++++ EXTRACT ++++

The problem is swapping bits and knowing for sure that your replacement part is good. I had a stack of ECUs that were all supposedly good, only 1 would work properly in any truck, 2 more seemed to be picky about what they would work with.

I had a similar problem with a C reg efi, it turned out the engine was breathing a little hard and oil was gumming up the MAF & intakes. Starter spray and letting the breathers run to a collector sorted that one out for a while. The real fault when we had time to work on it was overfuelling. Check spark plugs for oil or over fuelling contamination. Temperature senders can fail leading the ECU to always over fuel (thinking cold start) this will soon foul the plugs within a matter of hours or days depending on usage.

gords:

--- Quote from: "rangerider" ---I had a similar problem with a C reg efi, it turned out the engine was breathing a little hard and oil was gumming up the MAF & intakes.
--- End quote ---

MAF ... what's that then? :?

++++

◆ REQUIRED ACTIONS
A. Update the engine troubleshooting text from "The problem is" to "would work with.", replacing "ECUs" with "control units".
B. According to the engine troubleshooting text, what failure can lead the ECU to always over fuel?
Rely only on the text to complete these.

++++ INFORMATION ++++

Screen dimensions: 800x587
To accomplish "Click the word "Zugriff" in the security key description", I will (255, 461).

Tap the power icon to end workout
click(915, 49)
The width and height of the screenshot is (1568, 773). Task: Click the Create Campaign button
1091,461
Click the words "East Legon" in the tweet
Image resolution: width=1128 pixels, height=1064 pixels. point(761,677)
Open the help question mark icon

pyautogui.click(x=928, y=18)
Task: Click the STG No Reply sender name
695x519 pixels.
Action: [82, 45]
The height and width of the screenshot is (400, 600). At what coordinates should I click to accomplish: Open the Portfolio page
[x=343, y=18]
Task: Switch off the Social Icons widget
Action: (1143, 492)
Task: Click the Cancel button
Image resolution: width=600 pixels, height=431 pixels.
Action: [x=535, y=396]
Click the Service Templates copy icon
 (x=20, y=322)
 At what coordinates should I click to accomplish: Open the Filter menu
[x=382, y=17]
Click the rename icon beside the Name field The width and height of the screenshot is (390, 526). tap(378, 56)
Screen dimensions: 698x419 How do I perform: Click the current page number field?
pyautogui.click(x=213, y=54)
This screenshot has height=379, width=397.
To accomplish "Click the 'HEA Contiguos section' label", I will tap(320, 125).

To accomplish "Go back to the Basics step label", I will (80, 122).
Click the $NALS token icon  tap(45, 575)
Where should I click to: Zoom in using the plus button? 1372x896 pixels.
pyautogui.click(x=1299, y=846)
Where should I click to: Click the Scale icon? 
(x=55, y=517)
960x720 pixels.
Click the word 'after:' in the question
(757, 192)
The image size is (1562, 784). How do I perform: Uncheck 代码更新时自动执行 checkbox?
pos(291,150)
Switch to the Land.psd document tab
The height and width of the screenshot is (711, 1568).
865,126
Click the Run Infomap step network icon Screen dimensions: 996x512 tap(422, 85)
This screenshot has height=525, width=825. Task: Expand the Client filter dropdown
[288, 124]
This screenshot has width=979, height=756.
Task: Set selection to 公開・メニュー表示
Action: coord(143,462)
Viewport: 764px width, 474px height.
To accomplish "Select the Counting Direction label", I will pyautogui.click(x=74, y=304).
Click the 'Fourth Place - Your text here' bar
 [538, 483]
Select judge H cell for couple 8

++++

◆ ANSWERS TO THE PROBLEMS
A.
The problem is swapping bits and knowing for sure that your replacement part is good. I had a stack of control units that were all supposedly good, only 1 would work properly in any truck, 2 more seemed to be picky about what they would work with.

B. Failing temperature senders, which make the ECU think it is a cold start.